-- START OF Records provided --

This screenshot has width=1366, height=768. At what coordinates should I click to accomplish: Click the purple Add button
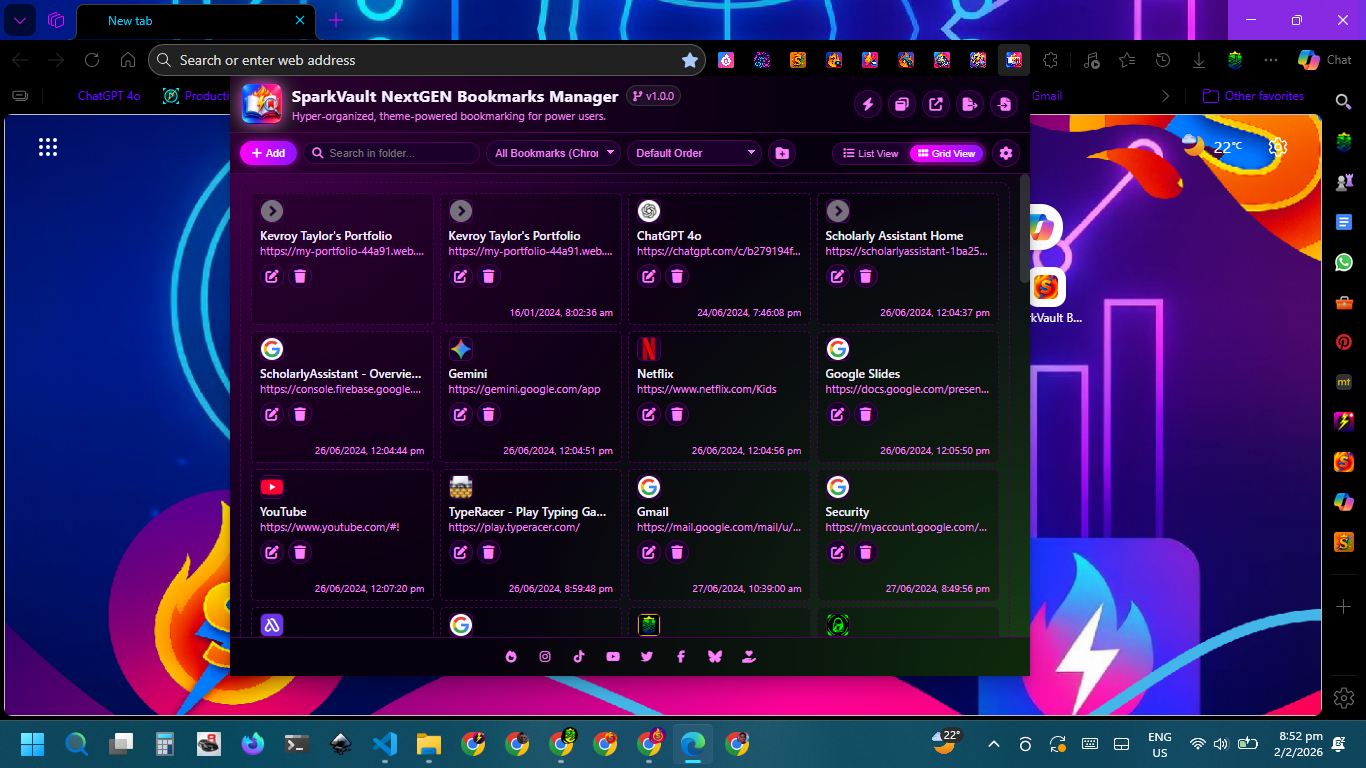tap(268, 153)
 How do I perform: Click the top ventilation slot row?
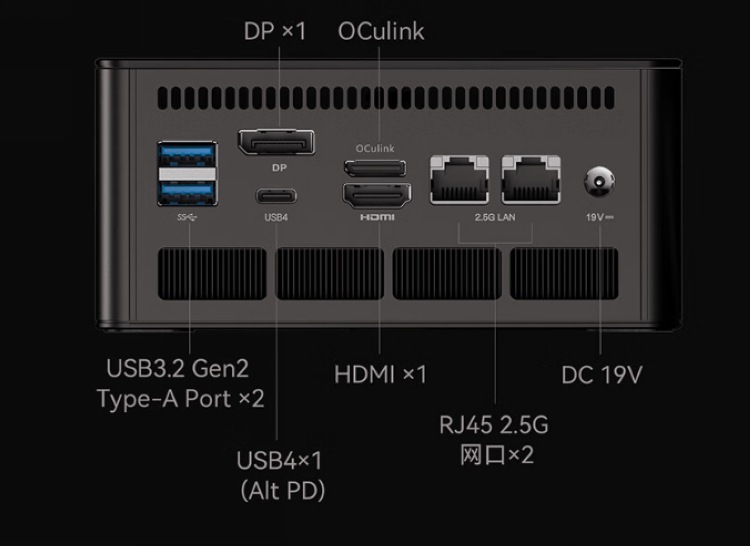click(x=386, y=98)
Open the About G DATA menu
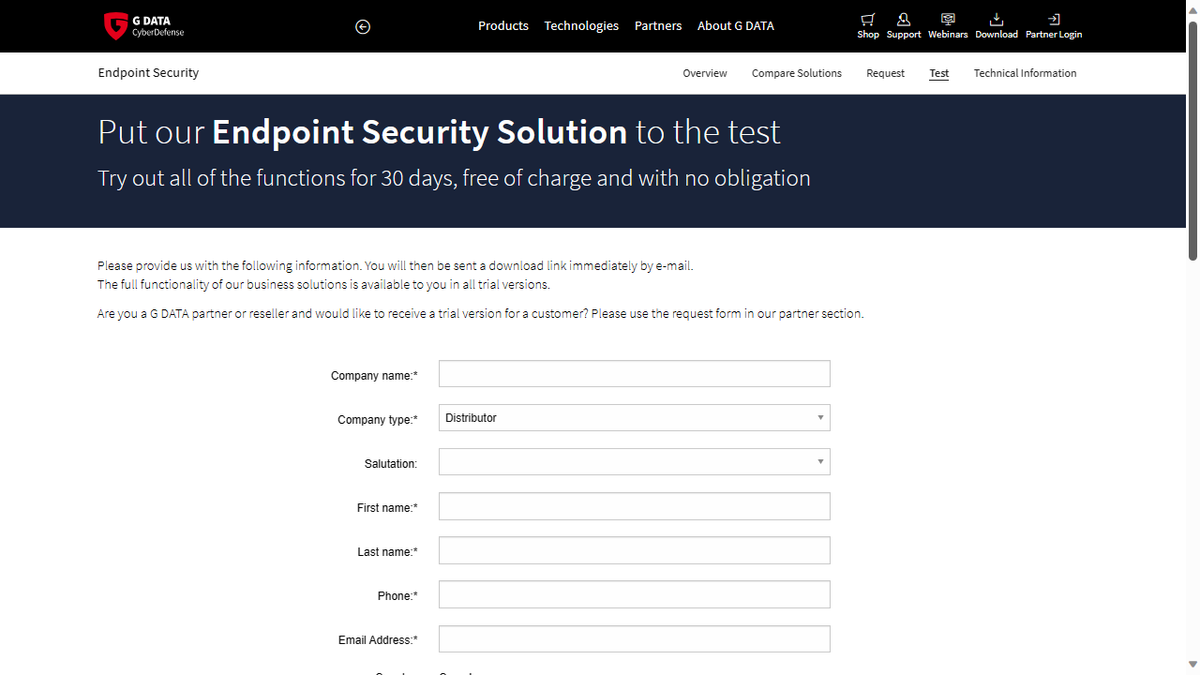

-- END OF Records provided --

Task directions - Please recast the records above as a Markdown table with two columns, Row and Line, giving each non-blank line its own numbered row and leaving the pictures out.

Completed task -
| Row | Line |
|---|---|
| 1 | This screenshot has width=1366, height=768. At what coordinates should I click to accomplish: Click the purple Add button |
| 2 | tap(268, 153) |
| 3 |  How do I perform: Click the top ventilation slot row? |
| 4 | click(x=386, y=98) |
| 5 | Open the About G DATA menu |